The ephemeral composable stack - IFS: Move over monoliths, microservices ahead

This is a guest post for the Computer Weekly Developer Network written by Antony Bourne in his role as SVP Industries at IFS — IFS develops and delivers enterprise software for companies around the world that manufacture and distribute goods, build and maintain assets and manage service-focused operations. 

The original title in full for this piece was: Move over monoliths, microservices are here to stay.

Bourne writes as follows…

In a recent report, IDC asserted organisations are “moving beyond the ‘dinosaur enterprise apps’ to new modular enterprise apps”. While dinosaur applications can’t be declared extinct quite yet, they are undoubtedly on the way out, as the longer-term shift to composable enterprises continues apace. As more and more people realise composability enables them to gain better visibility of their own business, respond to emerging market needs and save CIOs time, effort and money, that shift is only ever going to accelerate.

Users of monolithic software i.e. self-contained, tightly-coupled applications built as one unit, know this all too well, with many having seen their tech stacks growing into what software developers often term the ‘Big Ball of Mud’. A sprawling application that—due to financial and time pressures, piecemeal growth, too many patch fixes/quick hacks and a haphazard structure—ends up having no perceivable architecture. It’s a situation where no single developer, or even group of developers, can understand the application as a whole.

It’s no surprise they’re going the way of the dodo – the only surprise is that it’s taken this long. 

More modular, more responsive

Today, many businesses are latching onto the fact that nimble and agile software translates to nimble and agile responses to their market. But many are still asking where they can find that agility.

The aforementioned IDC report attributes four key traits to modular applications: “SaaS and cloud enabled, with automated workflows…constructed using a microservices architecture and APIs.”  

Cloud may not be for everyone, but for the most part it allows companies to be nimbler and more flexible, while providing anywhere, anytime access. And as far as automation is concerned, the move away from rule-based functionality to AI/machine learning and robotic process automation (RPA) is becoming increasingly important to delivering optimal results for customers and positive outcomes for the business. 

However, it’s the latter two of the modular applications traits IDC cites that are perhaps the most important from a composability perspective. Breaking down what sits in a monolithic application into individual, but complementary, microservices and capabilities is increasingly popular for a reason. Being able to spin these capabilities up and down as required – and maintain and update them independently without detrimental impact to the others – is a big improvement over more ‘forklift’ approaches.
==========
The tasks:
[1] In the article on monoliths and microservices, what term do software developers often use for a monolithic tech stack that has grown without any perceivable architecture?
[2] Write the next part of the article on monoliths and microservices, picking up after its last paragraph.

Source data:
==========
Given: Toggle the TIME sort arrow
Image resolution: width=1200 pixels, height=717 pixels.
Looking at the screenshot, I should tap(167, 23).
==========
The answers:
[1] The "Big Ball of Mud."

[2]
The Bourne Connectivity: Think about shifting to a servitized model for ephemeral composable control & power in the modern IT stack.

Not every element of a business –  and as such their software needs – evolves at the same pace. In some areas, horizontal technologies evolve rapidly and it makes sense to take advantage of new capabilities as they arise. In others, the software that powers it may not see meaningful change for years or decades. 

Building for best fit

Building applications as loosely coupled services makes sense here – allowing organisations who employ a composable architecture to capitalise on independently deployable modules that are organised around business capabilities, swapping modules in and out to suit emergent needs and building up a well-structured, best fit solution for their business.

These microservices are independently scalable, so as demand for an application increases, it’s easier to add resources to the most needed microservice rather than having to scale the entire application. This flexible approach is quicker and more cost-effective than scaling with a monolithic architecture. 

On the subject of pace, a composable application’s time-to-market is far quicker than alternative architectures. If you’re able to write code in small sections that can be tested and deployed independently, make it simpler to integrate new components of the application and deliver these updates much more quickly, that can be a significant competitive advantage. In practice, this means it’s much easier to leverage and apply tools such as robotic process automation, artificial intelligence or the plethora of hyperautomation capabilities available today, aimed at simplifying workflows and optimising business processes.

Where some may see difficulties with this approach is when the microservices an organisation wants to use sit in two or more distinct applications – and this is why it’s not simply about breaking down monoliths into more manageable chunks. Application Programming Interfaces (APIs) are not a new concept (their origins stretch back as far as the 1940s), but the major recent shift has been in how they are used.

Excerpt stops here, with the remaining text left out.